Problem with FUJI XEROX ApeosPort MultifunctionDevice and the "Expect: 100-continue header"

Mon Jan 24 20:19:39 PST 2011

> and a followup after doing some investigation...

I didn't see your more recent posts until I was most of the way through drafting a reply to your first response (timezone differences and a holiday weekend for us here in Wellington, New Zealand).  Thanks for filing and then resolving STR #3778.

I spent quite a bit of time during the latter part of last week going over the CUPS code, trying to understand the cause of our delayed printing problem. This response was mostly written based on that work and prior to seeing your emails about STR #3778.

>From my investigations and contrary to what I originally stated, I'm now suspecting that the issue described/fixed in #3778 may have something to do with the printing delays we are seeing.
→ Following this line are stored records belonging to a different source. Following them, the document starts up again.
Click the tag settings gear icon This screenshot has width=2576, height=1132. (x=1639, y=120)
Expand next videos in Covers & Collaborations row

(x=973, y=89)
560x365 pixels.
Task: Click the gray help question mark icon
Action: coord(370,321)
Unfortunately, we're not in a position right now to upgrade our CUPS installation to see if your fix to #3778 also prevents the delays.  And, despite the time I spent on it, I wasn't able to understand the code well enough to say with certainty what the cause or fix is, so I don't even know if upgrading would help.  So would you mind having a quick read over the following theory to see if it possibly explains what we are seeing?

Before describing my theory, some comments on your initial response...

> On Jan 17, 2011, at 8:45 PM, Duncan McEwan wrote:
> > ...
> > I am far from an expert in the IPP and/or HTTP protocols, but I did have a
> > quick read of rfc2616 and found the following passage:
> >
> >    An origin server MAY omit a 100 (Continue) response if it has already
> >    received some or all of the request body for the corresponding request.
>
> Correct, but the origin server cannot respond with a *successful* status
> until it has received *all* of the request body (since successful
> statuses allow for Keep-Alive and pipelining; failure status codes cause
> the connection to close...)

OK - as I said, I'm not familiar with all the details of the HTTP and IPP protocols and so I'm quite likely missing something here.  But it seems to me that the origin server *should have* received a complete request body since my tcpdump packet trace shows the HTTP request header and IPP request were both transmitted by CUPS without waiting for the 100-continue response.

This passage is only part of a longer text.